Design, Synthesis, and Biological Evaluation of 2-((4-Bisarylmethyl-piperazin-1-yl)methyl)benzonitrile Derivatives as HCV Entry Inhibitors

Viral entry inhibitors are absent in hepatitis C virus (HCV) treatment regimens although a dozen direct-acting antiviral (DAA) drugs are available now. Based on a previously identified HCV entry inhibitor L0909, chemical space exploration and structure-activity relationship (SAR) studies led to the discovery of a new derived scaffold 2-((4-bisarylmethyl-piperazin-1-yl)methyl)benzonitrile. Several new scaffold derivatives exhibited higher in vitro anti-HCV activity at low nanomolar concentrations compared to L0909. A biological study indicated that the high potency of active derivatives 3d, 3h, and 3i was primarily driven by the inhibitory effect on the virus entry stage.
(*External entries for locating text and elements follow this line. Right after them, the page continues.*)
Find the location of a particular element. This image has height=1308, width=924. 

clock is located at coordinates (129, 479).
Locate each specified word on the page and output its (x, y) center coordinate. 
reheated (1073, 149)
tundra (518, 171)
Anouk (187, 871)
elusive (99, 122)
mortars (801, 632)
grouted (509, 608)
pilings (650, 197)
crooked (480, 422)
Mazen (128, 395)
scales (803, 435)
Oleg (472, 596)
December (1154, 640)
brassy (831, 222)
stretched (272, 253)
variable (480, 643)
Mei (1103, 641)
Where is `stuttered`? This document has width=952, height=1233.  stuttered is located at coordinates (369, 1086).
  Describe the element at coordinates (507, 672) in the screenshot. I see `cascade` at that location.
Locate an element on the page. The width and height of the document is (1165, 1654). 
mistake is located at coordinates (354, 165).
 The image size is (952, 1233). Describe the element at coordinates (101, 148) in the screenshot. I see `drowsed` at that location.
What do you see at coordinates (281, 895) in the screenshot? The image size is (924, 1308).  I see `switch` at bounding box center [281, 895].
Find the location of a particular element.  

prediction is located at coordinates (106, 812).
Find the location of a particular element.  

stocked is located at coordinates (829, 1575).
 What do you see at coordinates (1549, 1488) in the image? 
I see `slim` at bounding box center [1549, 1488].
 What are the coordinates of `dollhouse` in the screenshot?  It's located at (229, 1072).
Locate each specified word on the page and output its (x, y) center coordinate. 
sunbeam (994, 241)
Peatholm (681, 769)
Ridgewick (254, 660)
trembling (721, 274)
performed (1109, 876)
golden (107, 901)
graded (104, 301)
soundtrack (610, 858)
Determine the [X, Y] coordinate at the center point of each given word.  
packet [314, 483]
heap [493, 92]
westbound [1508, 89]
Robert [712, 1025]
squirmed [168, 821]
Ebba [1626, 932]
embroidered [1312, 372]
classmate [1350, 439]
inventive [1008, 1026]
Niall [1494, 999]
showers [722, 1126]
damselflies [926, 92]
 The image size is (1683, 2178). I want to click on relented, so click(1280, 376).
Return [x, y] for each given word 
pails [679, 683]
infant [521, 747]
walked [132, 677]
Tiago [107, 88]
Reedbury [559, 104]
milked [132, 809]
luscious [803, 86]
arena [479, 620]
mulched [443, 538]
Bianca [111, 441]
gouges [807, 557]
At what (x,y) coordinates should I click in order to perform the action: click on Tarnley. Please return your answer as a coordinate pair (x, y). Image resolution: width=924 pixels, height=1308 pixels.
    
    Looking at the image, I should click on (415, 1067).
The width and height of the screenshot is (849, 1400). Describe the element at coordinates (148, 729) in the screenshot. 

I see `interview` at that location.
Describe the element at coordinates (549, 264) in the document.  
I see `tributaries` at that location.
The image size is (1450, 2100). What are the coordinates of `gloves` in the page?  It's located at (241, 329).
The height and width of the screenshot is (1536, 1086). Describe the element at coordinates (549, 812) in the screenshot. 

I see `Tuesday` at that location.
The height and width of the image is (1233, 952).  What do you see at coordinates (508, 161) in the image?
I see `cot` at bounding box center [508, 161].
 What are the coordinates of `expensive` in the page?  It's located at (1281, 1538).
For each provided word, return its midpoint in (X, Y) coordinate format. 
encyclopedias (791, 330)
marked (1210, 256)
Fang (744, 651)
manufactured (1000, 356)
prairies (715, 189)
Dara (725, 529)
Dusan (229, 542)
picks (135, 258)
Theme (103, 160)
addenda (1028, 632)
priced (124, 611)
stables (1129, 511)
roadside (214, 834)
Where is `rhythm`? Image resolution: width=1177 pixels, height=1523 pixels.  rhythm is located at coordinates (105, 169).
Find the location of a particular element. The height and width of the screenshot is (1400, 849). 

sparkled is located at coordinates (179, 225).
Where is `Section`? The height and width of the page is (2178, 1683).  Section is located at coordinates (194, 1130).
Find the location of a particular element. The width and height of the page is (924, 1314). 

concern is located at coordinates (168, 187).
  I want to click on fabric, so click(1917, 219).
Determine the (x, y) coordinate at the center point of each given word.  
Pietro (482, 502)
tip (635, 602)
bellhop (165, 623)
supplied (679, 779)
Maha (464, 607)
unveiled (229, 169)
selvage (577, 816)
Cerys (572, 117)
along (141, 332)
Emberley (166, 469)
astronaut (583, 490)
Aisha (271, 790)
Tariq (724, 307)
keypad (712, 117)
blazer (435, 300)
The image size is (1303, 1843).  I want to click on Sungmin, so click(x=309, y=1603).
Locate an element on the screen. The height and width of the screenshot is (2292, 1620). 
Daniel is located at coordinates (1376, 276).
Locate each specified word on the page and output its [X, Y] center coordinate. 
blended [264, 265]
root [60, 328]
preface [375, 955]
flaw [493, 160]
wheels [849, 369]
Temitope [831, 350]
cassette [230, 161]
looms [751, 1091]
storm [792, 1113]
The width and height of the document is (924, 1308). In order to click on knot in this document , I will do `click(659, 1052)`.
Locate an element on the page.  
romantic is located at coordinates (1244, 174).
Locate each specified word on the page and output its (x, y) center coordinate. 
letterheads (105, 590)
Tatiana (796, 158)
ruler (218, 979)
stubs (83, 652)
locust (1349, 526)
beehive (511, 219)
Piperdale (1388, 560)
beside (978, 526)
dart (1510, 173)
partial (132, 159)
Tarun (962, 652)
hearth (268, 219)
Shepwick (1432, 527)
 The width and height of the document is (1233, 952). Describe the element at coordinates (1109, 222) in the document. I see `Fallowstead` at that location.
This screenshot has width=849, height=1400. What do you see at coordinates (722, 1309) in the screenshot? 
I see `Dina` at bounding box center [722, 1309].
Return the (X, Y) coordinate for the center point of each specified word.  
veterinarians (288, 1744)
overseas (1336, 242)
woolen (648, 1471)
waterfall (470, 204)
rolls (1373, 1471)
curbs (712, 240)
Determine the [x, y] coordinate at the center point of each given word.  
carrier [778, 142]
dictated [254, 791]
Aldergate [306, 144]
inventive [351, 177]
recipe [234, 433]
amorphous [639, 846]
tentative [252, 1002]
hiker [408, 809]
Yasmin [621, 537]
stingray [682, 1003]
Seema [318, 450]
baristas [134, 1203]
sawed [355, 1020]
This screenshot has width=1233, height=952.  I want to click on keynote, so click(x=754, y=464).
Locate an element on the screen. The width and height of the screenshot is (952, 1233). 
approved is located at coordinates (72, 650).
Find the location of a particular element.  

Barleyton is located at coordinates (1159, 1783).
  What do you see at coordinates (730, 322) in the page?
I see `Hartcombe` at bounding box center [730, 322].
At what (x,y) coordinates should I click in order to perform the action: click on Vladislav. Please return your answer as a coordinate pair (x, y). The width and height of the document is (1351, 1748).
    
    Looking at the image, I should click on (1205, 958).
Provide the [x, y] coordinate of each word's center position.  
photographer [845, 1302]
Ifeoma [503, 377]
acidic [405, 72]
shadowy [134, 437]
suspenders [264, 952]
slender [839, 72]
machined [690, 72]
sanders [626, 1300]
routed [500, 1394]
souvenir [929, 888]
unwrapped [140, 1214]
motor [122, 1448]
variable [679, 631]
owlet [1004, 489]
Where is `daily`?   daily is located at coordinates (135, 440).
Moreover, an SPR experiment confirmed that this class of derivatives might target the HCV El protein. Pharmacokinetic studies indicated that compounds 3d and 3i are orally available and long-lasting in rat plasma after oral administration to rats by a single dose of 15 mg/kg. In conclusion, this work provided a novel 2-((4-bisarylmethyl-piperazin-1-yl)methyl)benzonitrile chemotype deserving further investigation into its antiviral therapeutic potential.

Automated summary

This study explores the chemical space and structure-activity relationship of a previously identified HCV entry inhibitor, leading to the discovery of a new derived scaffold with higher anti-HCV activity. The active derivatives primarily inhibit the virus entry stage and may target the HCV El protein. Pharmacokinetic studies suggest that these compounds are orally available and long-lasting in rat plasma.